## Problem description
Rewrite the lines from the one containing "Click the Right Ctrl host key label" through the end of the records, swapping "Reports" for "Settings" and leaving everything else unchanged.

(Entries from a dataset)
# # # #
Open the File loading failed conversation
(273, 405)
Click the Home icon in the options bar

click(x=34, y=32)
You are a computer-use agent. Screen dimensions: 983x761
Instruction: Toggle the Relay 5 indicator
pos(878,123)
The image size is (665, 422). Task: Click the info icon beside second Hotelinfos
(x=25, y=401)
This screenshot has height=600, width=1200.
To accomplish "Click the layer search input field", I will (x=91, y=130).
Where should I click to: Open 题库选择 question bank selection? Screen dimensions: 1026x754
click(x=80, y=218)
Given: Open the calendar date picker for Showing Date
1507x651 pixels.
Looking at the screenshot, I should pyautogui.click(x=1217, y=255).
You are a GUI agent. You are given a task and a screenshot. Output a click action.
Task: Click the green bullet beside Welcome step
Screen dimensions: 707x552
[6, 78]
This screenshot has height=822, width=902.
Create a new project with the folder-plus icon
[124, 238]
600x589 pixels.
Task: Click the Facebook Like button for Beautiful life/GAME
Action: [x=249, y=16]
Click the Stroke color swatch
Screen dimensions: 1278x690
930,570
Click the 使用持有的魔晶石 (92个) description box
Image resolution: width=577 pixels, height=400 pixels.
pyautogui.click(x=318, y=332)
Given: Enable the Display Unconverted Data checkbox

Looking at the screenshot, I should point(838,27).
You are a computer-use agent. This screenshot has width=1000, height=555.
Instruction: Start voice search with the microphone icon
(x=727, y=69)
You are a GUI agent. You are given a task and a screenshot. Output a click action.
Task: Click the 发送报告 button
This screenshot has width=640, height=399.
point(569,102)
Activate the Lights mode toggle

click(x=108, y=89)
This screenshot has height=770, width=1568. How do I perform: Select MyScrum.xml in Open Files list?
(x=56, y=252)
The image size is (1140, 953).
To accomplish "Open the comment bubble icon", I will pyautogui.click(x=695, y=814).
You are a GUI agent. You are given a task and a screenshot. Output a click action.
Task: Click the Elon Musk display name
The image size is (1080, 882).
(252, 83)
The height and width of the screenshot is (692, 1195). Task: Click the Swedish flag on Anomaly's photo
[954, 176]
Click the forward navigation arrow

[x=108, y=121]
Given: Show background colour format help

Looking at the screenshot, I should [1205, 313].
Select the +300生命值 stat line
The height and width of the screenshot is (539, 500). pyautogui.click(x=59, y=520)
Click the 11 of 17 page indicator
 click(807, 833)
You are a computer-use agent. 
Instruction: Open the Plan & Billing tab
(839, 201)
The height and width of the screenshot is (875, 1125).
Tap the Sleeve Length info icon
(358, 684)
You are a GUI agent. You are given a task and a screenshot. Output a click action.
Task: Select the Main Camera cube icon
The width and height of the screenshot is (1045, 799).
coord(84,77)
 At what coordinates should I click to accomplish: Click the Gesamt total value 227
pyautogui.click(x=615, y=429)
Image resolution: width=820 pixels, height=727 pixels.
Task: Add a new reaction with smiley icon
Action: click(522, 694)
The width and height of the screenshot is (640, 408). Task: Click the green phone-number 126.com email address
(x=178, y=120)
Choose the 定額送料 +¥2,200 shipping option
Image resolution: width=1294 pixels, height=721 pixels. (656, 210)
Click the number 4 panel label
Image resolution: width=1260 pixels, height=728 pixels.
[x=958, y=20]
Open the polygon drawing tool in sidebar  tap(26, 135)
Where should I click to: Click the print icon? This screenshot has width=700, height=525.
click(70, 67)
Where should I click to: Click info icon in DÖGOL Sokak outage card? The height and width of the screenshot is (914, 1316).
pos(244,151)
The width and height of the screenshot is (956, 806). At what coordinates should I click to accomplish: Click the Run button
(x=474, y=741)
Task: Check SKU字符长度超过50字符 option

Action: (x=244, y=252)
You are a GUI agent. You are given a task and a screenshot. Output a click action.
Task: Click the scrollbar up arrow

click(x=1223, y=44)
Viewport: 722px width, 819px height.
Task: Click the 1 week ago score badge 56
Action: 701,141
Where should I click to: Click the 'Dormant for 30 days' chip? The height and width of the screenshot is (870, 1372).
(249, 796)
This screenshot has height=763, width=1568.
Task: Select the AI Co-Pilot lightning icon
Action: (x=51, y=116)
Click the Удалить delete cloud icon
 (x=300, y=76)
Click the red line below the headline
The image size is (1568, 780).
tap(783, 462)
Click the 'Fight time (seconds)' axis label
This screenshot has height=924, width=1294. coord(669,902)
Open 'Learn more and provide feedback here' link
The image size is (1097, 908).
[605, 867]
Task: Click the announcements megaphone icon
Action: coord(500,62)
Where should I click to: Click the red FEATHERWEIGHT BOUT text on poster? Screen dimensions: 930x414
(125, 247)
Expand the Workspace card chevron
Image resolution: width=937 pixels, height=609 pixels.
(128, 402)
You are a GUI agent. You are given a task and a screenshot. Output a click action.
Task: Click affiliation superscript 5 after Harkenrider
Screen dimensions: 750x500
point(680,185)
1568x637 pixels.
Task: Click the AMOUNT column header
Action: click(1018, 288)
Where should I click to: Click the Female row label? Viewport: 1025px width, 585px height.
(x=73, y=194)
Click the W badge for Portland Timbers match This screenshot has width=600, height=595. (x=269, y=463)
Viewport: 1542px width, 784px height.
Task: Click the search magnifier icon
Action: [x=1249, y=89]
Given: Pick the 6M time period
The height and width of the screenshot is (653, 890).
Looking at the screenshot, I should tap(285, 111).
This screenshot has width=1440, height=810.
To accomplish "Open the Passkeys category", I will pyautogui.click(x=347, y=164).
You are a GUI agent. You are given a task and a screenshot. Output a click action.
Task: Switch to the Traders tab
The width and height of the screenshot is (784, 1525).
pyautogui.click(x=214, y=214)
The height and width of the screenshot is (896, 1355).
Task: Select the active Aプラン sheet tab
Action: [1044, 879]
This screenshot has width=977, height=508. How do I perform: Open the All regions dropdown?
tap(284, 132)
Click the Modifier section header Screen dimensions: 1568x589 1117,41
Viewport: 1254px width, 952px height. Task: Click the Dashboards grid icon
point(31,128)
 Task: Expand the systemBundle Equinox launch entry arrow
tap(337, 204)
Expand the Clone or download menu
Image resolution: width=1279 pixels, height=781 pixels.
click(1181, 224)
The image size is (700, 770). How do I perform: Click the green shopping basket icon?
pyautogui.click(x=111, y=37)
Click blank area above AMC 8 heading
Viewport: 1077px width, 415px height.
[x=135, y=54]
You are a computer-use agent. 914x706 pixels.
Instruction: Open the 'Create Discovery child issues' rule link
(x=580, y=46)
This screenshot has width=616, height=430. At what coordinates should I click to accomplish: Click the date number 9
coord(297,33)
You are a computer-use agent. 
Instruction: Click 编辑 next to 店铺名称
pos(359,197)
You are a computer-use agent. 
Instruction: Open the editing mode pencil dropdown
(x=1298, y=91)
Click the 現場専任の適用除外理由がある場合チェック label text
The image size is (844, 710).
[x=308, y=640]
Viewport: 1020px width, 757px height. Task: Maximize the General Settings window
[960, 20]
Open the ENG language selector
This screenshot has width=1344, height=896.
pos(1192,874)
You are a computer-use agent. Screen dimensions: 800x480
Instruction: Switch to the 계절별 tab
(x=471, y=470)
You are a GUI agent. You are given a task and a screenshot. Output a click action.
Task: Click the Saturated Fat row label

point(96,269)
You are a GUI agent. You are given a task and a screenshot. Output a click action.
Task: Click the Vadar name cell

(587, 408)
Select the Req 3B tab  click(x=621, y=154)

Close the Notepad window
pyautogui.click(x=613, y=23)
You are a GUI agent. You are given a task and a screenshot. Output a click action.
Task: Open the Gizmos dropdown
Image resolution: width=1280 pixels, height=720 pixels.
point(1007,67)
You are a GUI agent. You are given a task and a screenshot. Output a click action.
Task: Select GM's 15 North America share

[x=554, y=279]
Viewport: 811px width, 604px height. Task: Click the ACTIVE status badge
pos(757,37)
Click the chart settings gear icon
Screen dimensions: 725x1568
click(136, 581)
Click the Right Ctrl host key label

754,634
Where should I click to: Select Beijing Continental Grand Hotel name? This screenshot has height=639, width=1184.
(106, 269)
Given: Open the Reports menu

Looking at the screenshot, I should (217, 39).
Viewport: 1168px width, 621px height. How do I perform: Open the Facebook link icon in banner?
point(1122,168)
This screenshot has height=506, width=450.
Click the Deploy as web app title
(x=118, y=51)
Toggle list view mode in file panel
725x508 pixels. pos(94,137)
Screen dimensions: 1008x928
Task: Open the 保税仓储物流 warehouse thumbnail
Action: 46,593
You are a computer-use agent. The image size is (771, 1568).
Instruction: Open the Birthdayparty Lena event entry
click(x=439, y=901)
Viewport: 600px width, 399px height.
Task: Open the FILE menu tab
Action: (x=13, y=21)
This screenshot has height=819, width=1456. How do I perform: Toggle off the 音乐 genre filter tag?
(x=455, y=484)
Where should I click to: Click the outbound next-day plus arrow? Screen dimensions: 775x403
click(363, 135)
# # # #
## Solved problem
Click the Right Ctrl host key label

754,634
Where should I click to: Select Beijing Continental Grand Hotel name? This screenshot has height=639, width=1184.
(106, 269)
Given: Open the Settings menu

Looking at the screenshot, I should (217, 39).
Viewport: 1168px width, 621px height. How do I perform: Open the Facebook link icon in banner?
point(1122,168)
This screenshot has height=506, width=450.
Click the Deploy as web app title
(x=118, y=51)
Toggle list view mode in file panel
725x508 pixels. pos(94,137)
Screen dimensions: 1008x928
Task: Open the 保税仓储物流 warehouse thumbnail
Action: 46,593
You are a computer-use agent. The image size is (771, 1568).
Instruction: Open the Birthdayparty Lena event entry
click(x=439, y=901)
Viewport: 600px width, 399px height.
Task: Open the FILE menu tab
Action: (x=13, y=21)
This screenshot has height=819, width=1456. How do I perform: Toggle off the 音乐 genre filter tag?
(x=455, y=484)
Where should I click to: Click the outbound next-day plus arrow? Screen dimensions: 775x403
click(363, 135)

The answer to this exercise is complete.